Questo assetto è stato superato dalla sentenza della Corte Costituzionale n. 179 del 18 febbraio 1988, che ha dichiarato l’illegittimità costituzionale dell’art. 211, comma 1, del d.P.R. 1124/1965 per contrasto con l’art. 38, comma 2, Cost., nella parte in cui non prevedeva l’obbligo assicurativo anche per malattie diverse da quelle tabellate, purché fosse comunque provata la causa di lavoro.
La Corte rilevò che il progresso delle tecnologie diagnostiche e lo sviluppo delle tecnologie produttive, con l’incremento dei fattori di rischio, avevano alterato il rapporto tra l’interesse all’allargamento dell’area dell’eziologia professionale e quello all’accertamento presuntivo: la presunzione legale del sistema tabellare non era più sufficiente a compensare il divieto di indagine aperta sulla causa di lavoro.
Dalla sentenza n. 179/1988 discende un sistema misto, che distingue nettamente due regimi probatori.
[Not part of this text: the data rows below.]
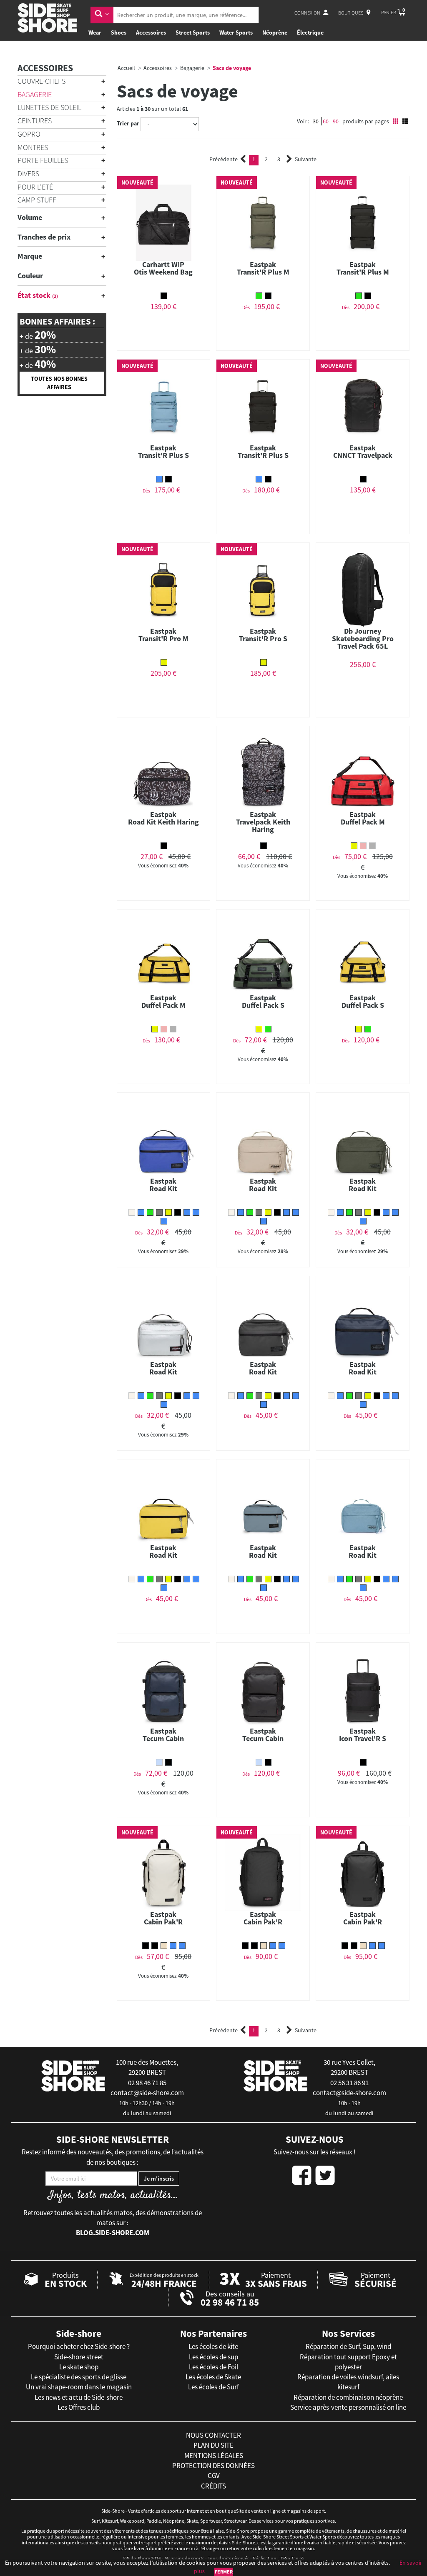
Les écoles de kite (213, 2346)
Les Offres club (79, 2407)
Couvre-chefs (41, 81)
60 (326, 121)
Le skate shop (78, 2366)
Malattie tabellate. Quando la malattia e la lavorazione sono entrambe riconducibili a una specifica previsione tabellare e la patologia si manifesta entro il periodo massimo di indennizzabilità, opera una presunzione legale di eziologia professionale. In questo caso, come affermato dalla Cassazione, «dall’inclusione nelle apposite tabelle sia della lavorazione che della malattia deriva l’applicabilità della presunzione di eziologia professionale della patologia sofferta dall’assicurato, essendo conseguentemente onere dell’INAIL di dimostrare la dipendenza dell’infermità da una causa extralavorativa oppure che la lavorazione non abbia avuto idoneità sufficiente a cagionare la malattia» (Cass. civ., Sez. Lav., ord. n. 12109/2023).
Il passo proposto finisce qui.